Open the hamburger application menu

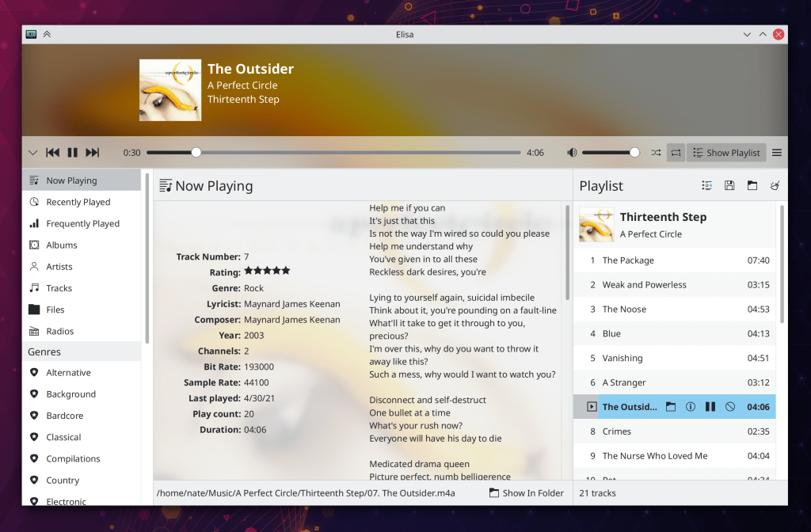coord(777,153)
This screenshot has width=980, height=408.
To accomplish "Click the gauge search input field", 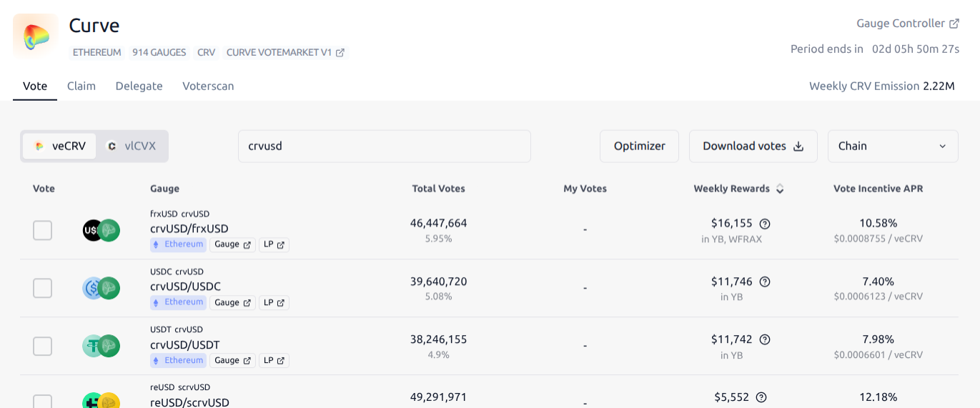I will tap(384, 146).
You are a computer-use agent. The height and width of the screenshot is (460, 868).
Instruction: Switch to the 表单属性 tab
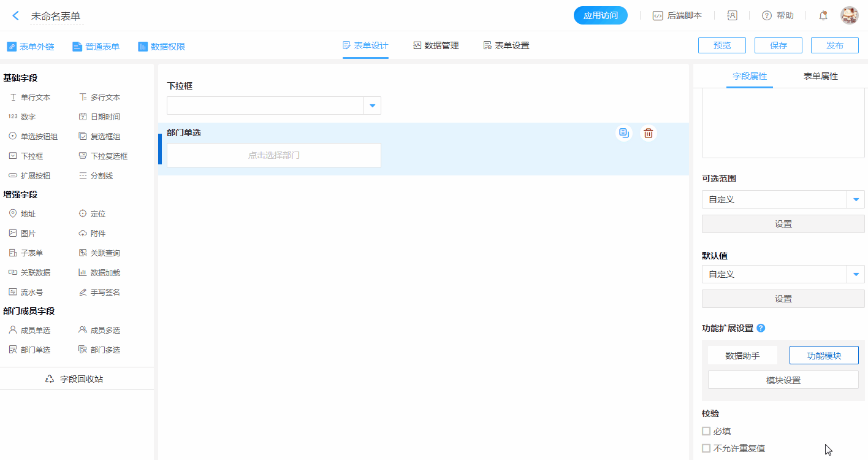pyautogui.click(x=820, y=77)
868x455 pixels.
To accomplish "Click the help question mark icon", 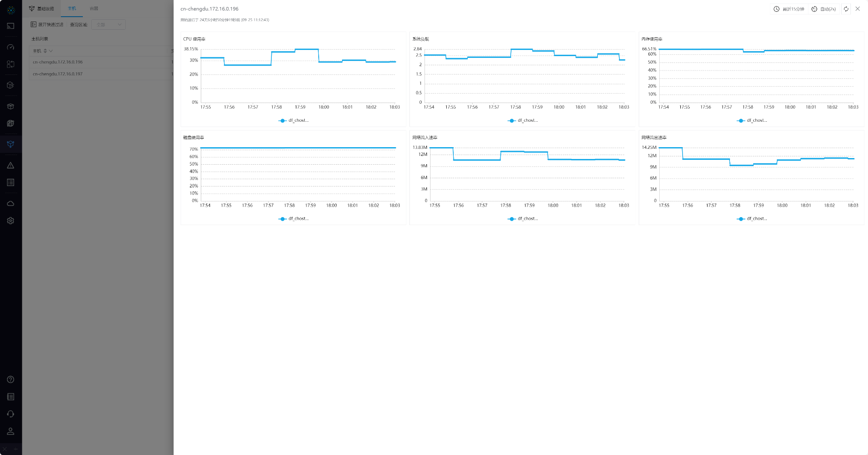I will tap(11, 380).
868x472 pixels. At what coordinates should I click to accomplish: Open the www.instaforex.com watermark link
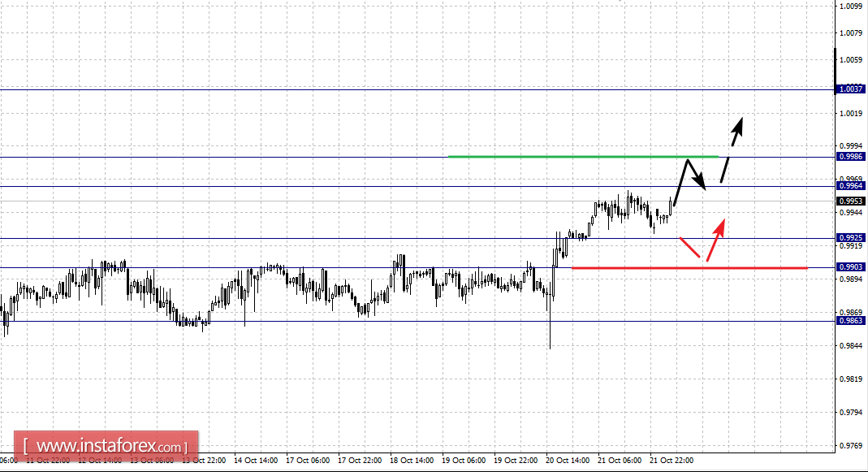(106, 447)
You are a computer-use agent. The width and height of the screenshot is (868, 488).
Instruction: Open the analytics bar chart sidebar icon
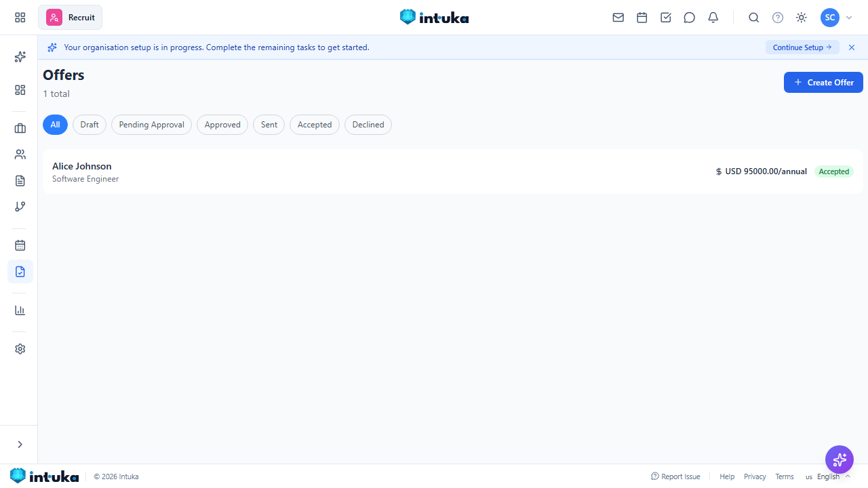coord(20,310)
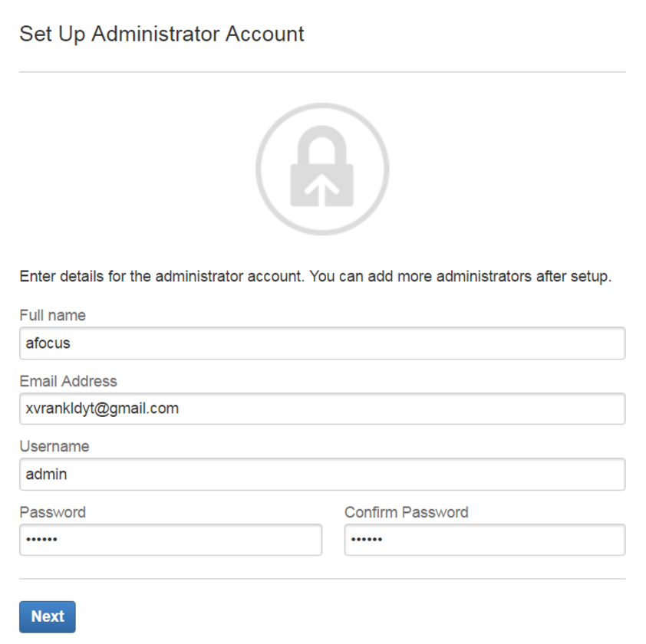The height and width of the screenshot is (644, 646).
Task: Focus the Full name input field
Action: point(322,343)
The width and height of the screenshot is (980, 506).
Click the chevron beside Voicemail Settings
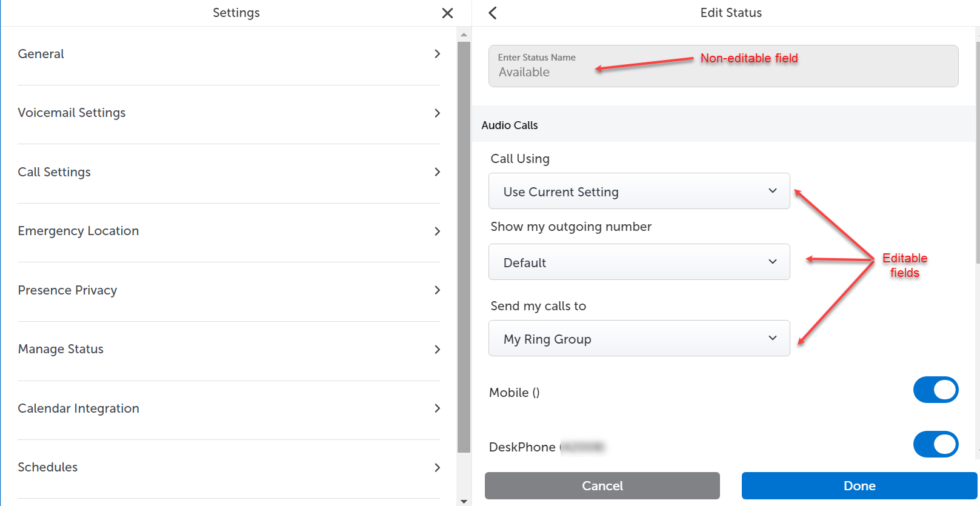click(x=437, y=113)
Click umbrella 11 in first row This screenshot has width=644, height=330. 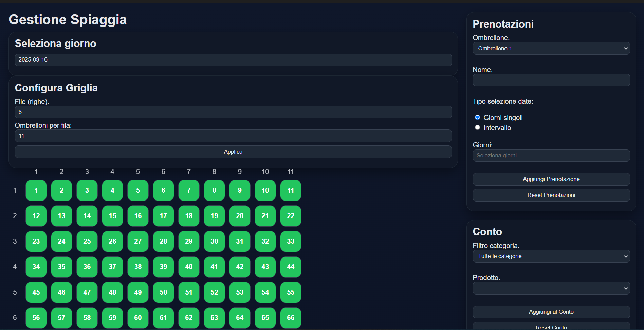click(x=291, y=190)
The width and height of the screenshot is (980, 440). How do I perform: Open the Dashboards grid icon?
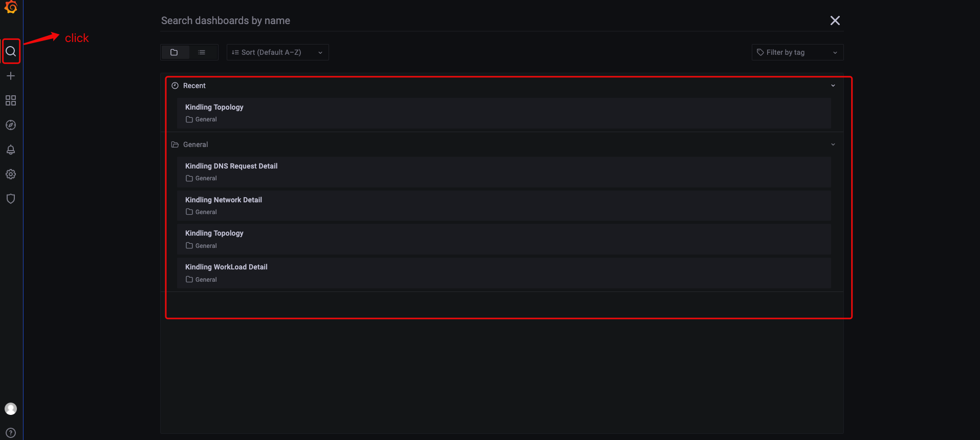tap(11, 100)
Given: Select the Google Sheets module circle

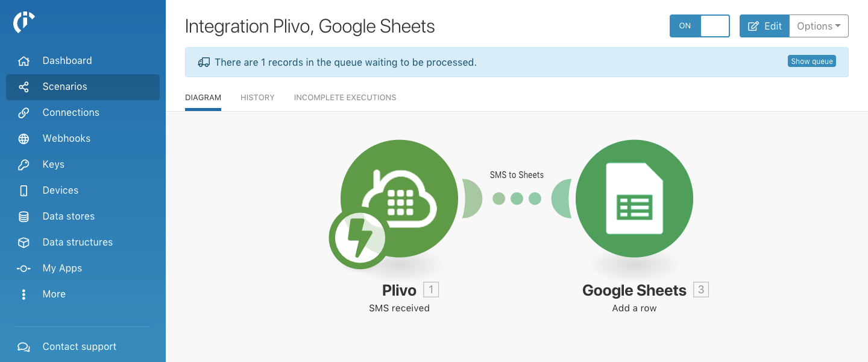Looking at the screenshot, I should tap(634, 198).
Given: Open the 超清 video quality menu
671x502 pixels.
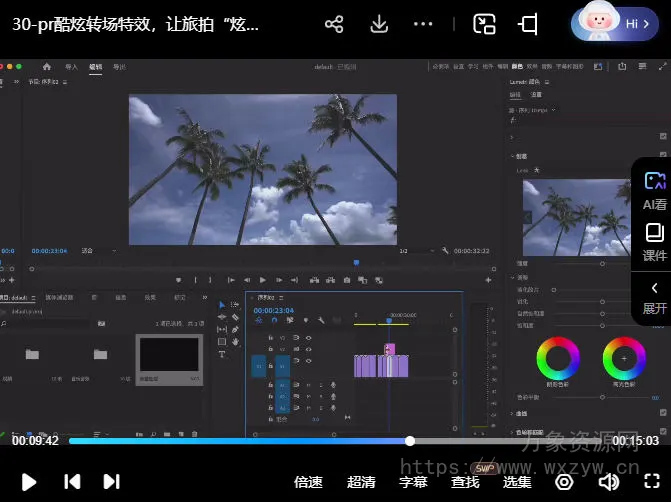Looking at the screenshot, I should [x=361, y=482].
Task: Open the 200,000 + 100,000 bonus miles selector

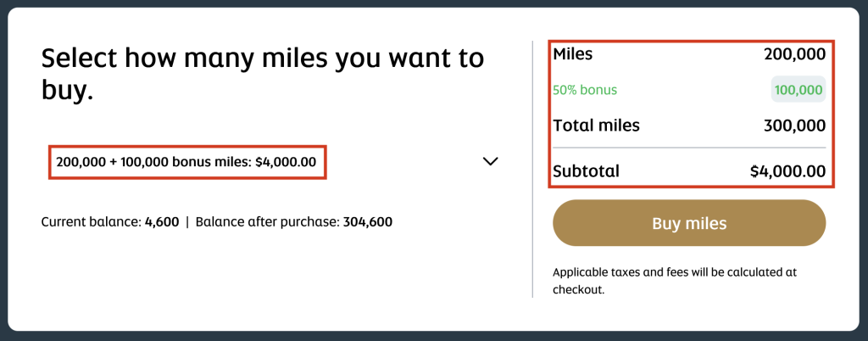Action: (x=187, y=161)
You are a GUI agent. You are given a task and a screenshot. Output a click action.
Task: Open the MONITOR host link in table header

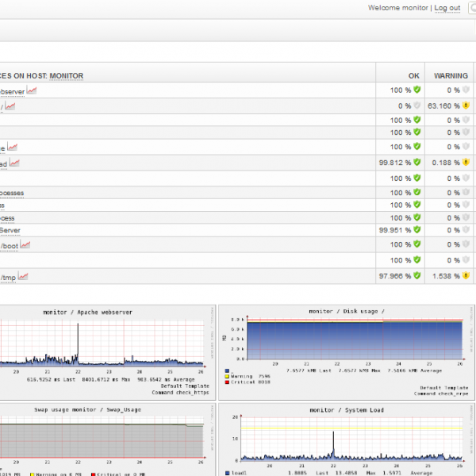click(x=66, y=76)
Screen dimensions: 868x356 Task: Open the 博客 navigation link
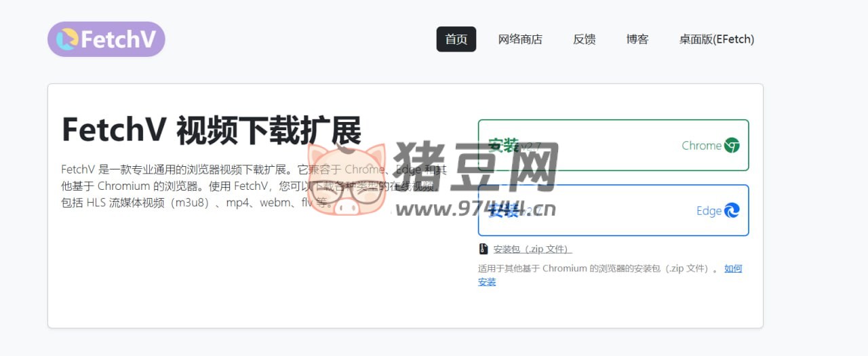(637, 39)
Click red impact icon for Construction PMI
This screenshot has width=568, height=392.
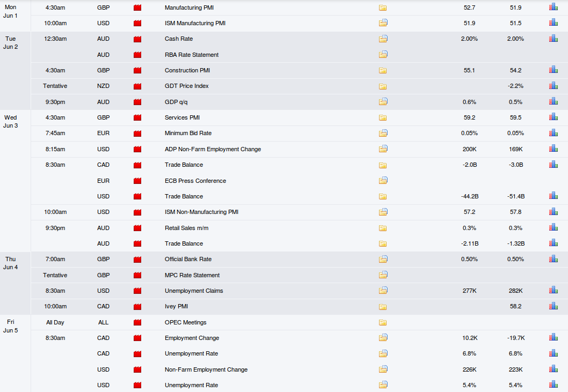point(137,71)
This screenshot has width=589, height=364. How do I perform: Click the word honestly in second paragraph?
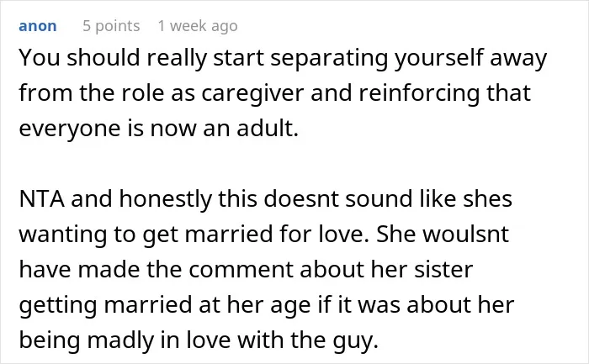[166, 199]
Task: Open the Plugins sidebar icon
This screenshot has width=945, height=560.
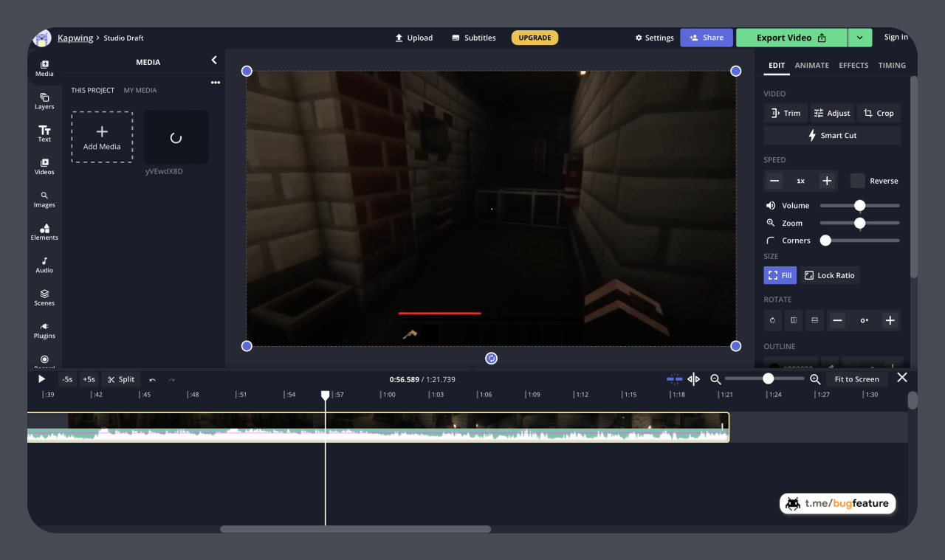Action: tap(44, 330)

━━━━━━━━━━━━━━━━

### WHAT NEEDS TO BE DONE:
Give the number of lines in the entries that contain the word "agent", with no other text.

### EXERCISE SOLUTION:
3